Random allocation of patients to treatments usually sounds very strange to people who have never heard of it. The reason it is done is to get a fair comparison between the two treatments; in the example, valve A and valve B. If sicker patients tend to get allocated to valve A, then comparing the outcome of the two groups after the operation would not tell which valve was better. We usually know some of the reasons for better or worse outcomes, and we could try to ensure that the two groups were similar as far as those things go; these might be age, severity of condition, etc. But by randomizing, we make sure that, on average, both groups will be similar in all ways (even similar with respect to unknown influences on the outcome) except the thing we're really interested in: the two treatments.

Why doesn't anybody know which valve will be used until the last possible minute?

This certainly seems weird, doesn't it? The whole aim is to make the two treatment groups as similar as possible. Even if they're randomized it's still possible for biases to creep in. For example:

  • The surgeon, anaesthetist and other theatre staff might make more careful preparations for the experimental valve;
  • The surgeon might change his/her schedule to avoid giving one of the valves to a patient he/she was concerned about;
  • and so on.

In general, it is desirable, if possible, for neither the patient nor the doctor to know which treatment the patient is allocated. This prevents any bias in the evaluation of the trial; the outcome for the patient is measured before anyone knows which group they were in. This is done in drug trials, where the two drugs can be made to look alike.

Obviously, with an operation, the surgeon has to know which procedure is being carried out!

How come they're experimenting on humans? Isn't that illegal?

Of course it would be illegal (and immoral) to experiment on humans in this way without their consent. These studies obtain informed consent from the subjects; but the subjects have to consent to being randomized. That is, they consent to their treatment being chosen by the flip of a coin.

The ethical justification for such a study is that we really don't know whether valve A or valve B is better. If we did, we could not reasonably withhold from the patient the better option.

Was it the orange juice?

When there is an episode of food poisoning affecting many people, careful recording of data and the application of statistical methods are often required to identify the source.

An example was the epidemic of food poisoning on domestic airline flights in Australia in August 1991. It was suggested that the orange juice was the problem. But was it? And how could you be sure? Suppose that nearly all of those who drank the orange juice got sick, and most of those did not drink it, stayed well. Does that prove it? What do you think?

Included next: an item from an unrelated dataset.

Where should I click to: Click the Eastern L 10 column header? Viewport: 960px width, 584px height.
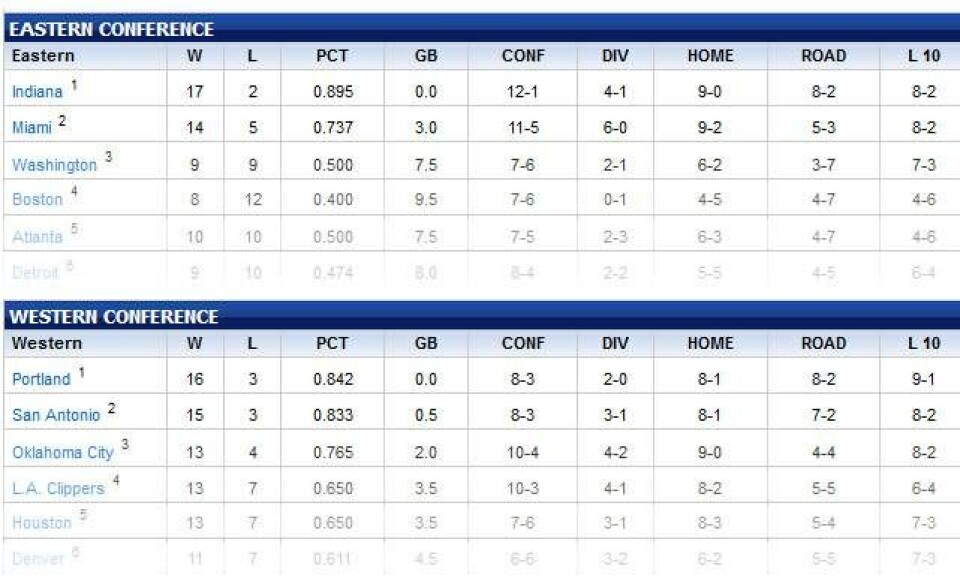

The answer is no that evidence alone is insufficient. Importantly, the people who drank the orange juice may have also eaten the bread. You need to sort out all the foods and drinks consumed by passengers before you have a clear picture. To look at orange juice in particular, you need to ask the question: among people whose consumption of other food and drinks was identical, did the OJ drinkers get sicker than the non-OJ drinkers?

We need to consider another aspect of the evidence: if it was the orange juice, why didn't everyone who drank it get sick? We need to find out about the possible means of infection. Here good detective work depends on both the statistician and another expert.

Sunlight and skin cancer

The first convincing evidence of a link between exposure to sunlight and skin cancer was made by an Australian statistician, Oliver Lancaster.

He observed that the rate of skin cancer in Australia among Caucasians was strongly correlated with latitude, and hence with amount of sunlight; the northern states had higher rates than the southern ones. This was well before the hole in the ozone layer!

This observation was only possible by careful collection of data, and comparison of skin cancer rates.

Lancaster also made an important discovery about German measles and birth defects.

Reference:

Lancaster, H. O. (1956) Some geographical aspects of the mortality from melanoma in Europeans. Medical Journal of Australia , 1 : 1082-1087.

German measles and birth defects

The link between rubella (German measles) in pregnant women and birth defects in their babies was not an easy one to find, because the disease can be relatively mild.

After ophthalmologist Norman Gregg and others had suggested a link, the Australian statistician Oliver Lancaster was able to show that at the 1911, 1921 and 1933 Australian censuses there were peaks in the age distributions of deaf people, corresponding to a cohort born around 1899, when there was a known epidemic of rubella.

Lancaster also made an important discovery about sunlight and skin cancer.

Reference:

Lancaster, H. O. (1951) Deafness as an epidemic disease in Australia. British Medical Journal , 2 : 1429-1432.